A eukaryotic genome annotation pipeline for less well-studied organisms
Installation is best handled in docker.
First requires a license to run GeneMark-ES/ET/EP+ from topaz.gatech.edu/GeneMark/license_download.cgi
docker build -t eukan -f Dockerfile .
Use the helper shell script to run the container.
bash annot-docker eukan -h
usage: eukan [-h] --genome genome.fasta --proteins PROTEINS [PROTEINS ...] [--transcriptsFasta transcriptassembly.fasta] [--transcriptsGFF transcriptassembly.gff3] [--rnaseq_hints hints.gff] [--existing_augustus species]

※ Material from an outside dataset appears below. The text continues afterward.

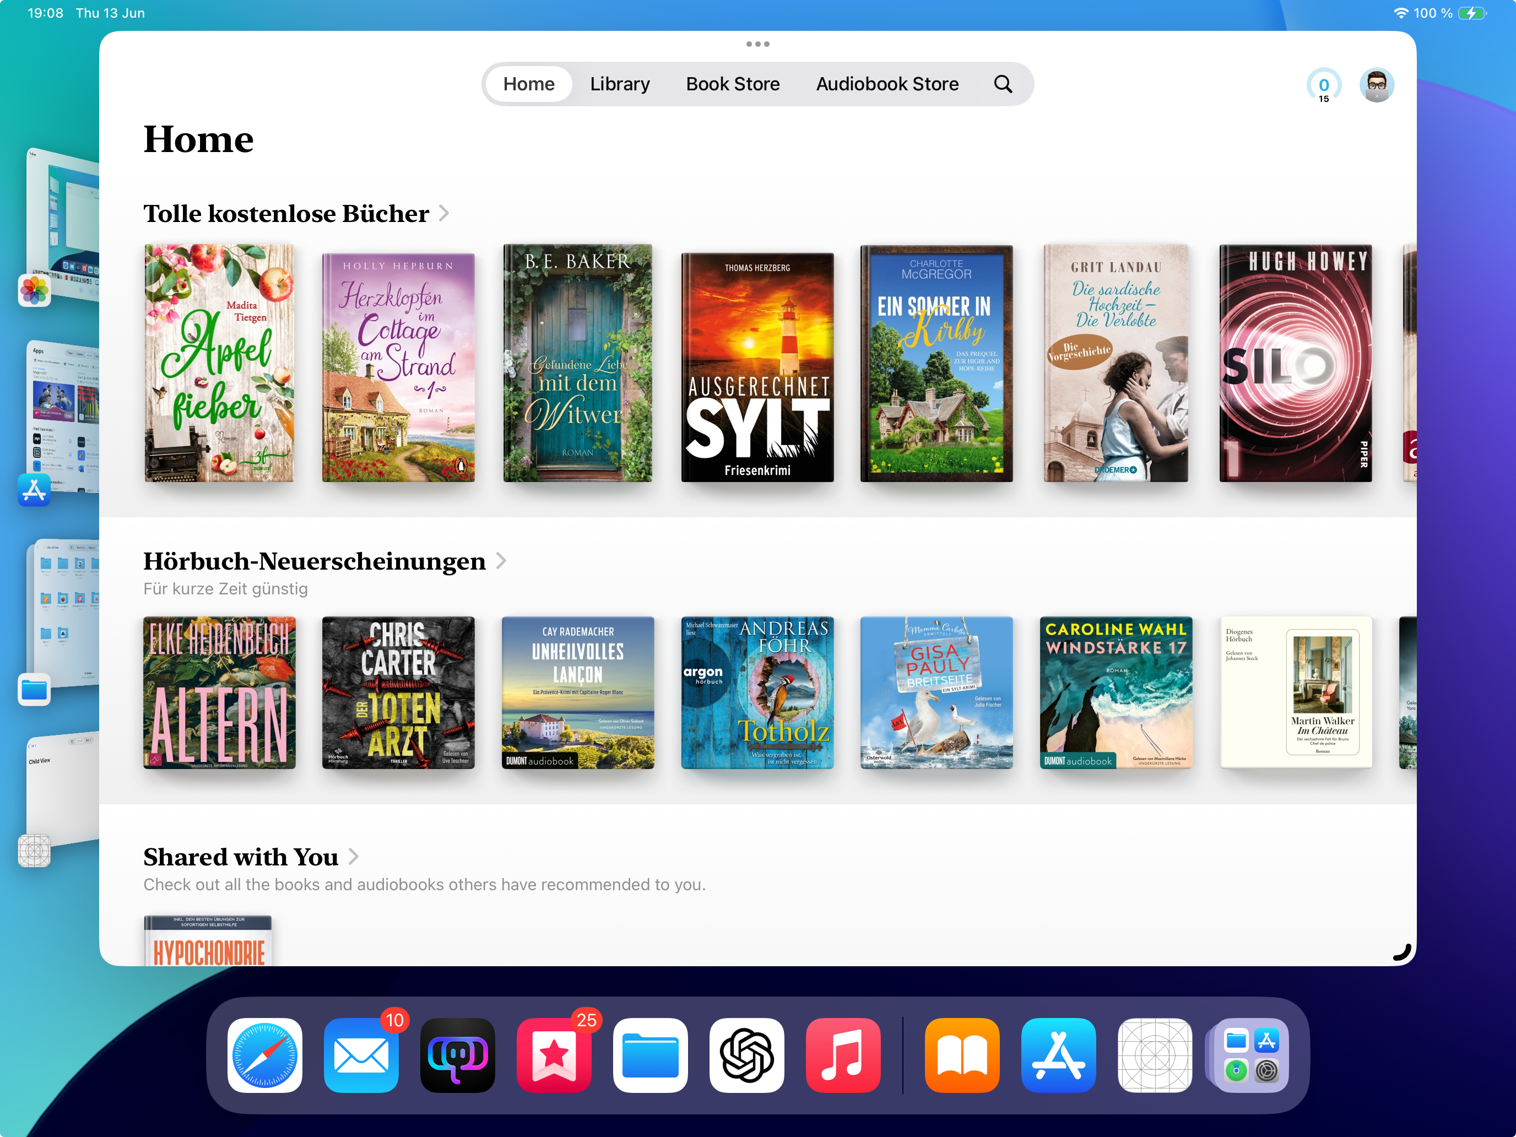The width and height of the screenshot is (1516, 1137).
Task: Open Mail app with 10 badge
Action: [x=361, y=1055]
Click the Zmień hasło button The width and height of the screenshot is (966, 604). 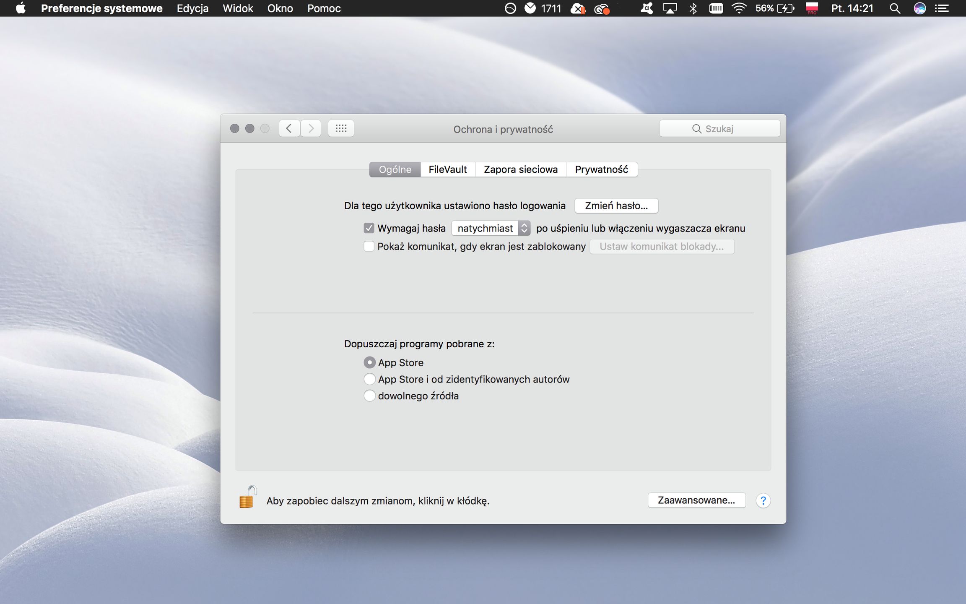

[--strand_specific_transcripts] [--numcpu N] [--weights x y [z] [x y [z] ...]] [--code CODE] [--utrs UTRS] [--fungus] [--protist] [--animal] [--plant]
Annotates a genome.
optional arguments:
-h, --help show this help message and exit
--genome genome.fasta, -g genome.fasta
REQUIRED. Make sure there are no lower-case letters in the sequences since the pipeline soft-masks the genome by converting upper-case nucleotides in repetitive regions to lower-case
--proteins PROTEINS [PROTEINS ...], -p PROTEINS [PROTEINS ...]
REQUIRED. >=1 protein fasta files, separated by spaces
--transcriptsFasta transcriptassembly.fasta, -tf transcriptassembly.fasta
assembled transcripts fasta
--transcriptsGFF transcriptassembly.gff3, -tg transcriptassembly.gff3
assembled transcripts gff file
--rnaseq_hints hints.gff, -r hints.gff
gff hints generated from RNA-Seq
--existing_augustus species
use existing augustus species parameters
--strand_specific_transcripts
specify that transcripts are alignment oriented
--numcpu N, -n N number of CPUs to use, default is MAX
--weights x y [z] [x y [z] ...]
define weights for each evidence source in the following order: protein alignments, gene predictions, transcript assembly (if present), e.g. --weights 2 1 5, or --weights 2 1. Default is 1 2, and 10 if transcript
assembly is available
--code CODE, -C CODE genetic code to use, as defined at https://www.ncbi.nlm.nih.gov/Taxonomy/Utils/wprintgc.cgi#SG27
--utrs UTRS path to PASA sqlite DB to add UTRs
--fungus target genome is of a fungus
--protist target genome is of a protist
--animal target genome is of an animal
--plant target genome is of a plant
Data needs to be prepared prior to running Eukan. Use the transcriptome_assembly.sh script to prepare RNA-Seq read libraries:
Usage: transcriptome_assembly.sh [OPTIONS] <ARGS>
[OPTIONS] and corresponding <ARGS> are:
Either paired-end:
[-l] <left reads>
[-r] <right reads>
or single-end:
[-s] <single-end reads>
[-m] <min intron length> # default 20
[-M] <max intron length> # default 5000
[-g] <genome fasta>
[-p] <phred quality score (33 for MISEQ, 64 for HISEQ)> # default 33
[-n] <number of CPUs> # default is MAX
[-S] <specificy strand-specific assembly, either RF or FR> # default off, i.e. unstranded
[-A] <switch on read mapping>
[-E] <switch to extract reads>
[-T] <switch on Trinity assembly>
[-e] <switch on StringTie assembly>
[-P] <switch on PASA alignment>
[-c] <genetic code according to ncbi table>
[-h] Display this help message
[-j] switch on jaccard clipping (for gene-dense orgnanisms and high coverage data)
[-t] <EndToEnd/Local> # default Local
The pipeline starts by mapping reads to the genome, then runs the transcriptome assembly routine, then creates a non-redundant assembly by aligning the resulting transcripts to the genome.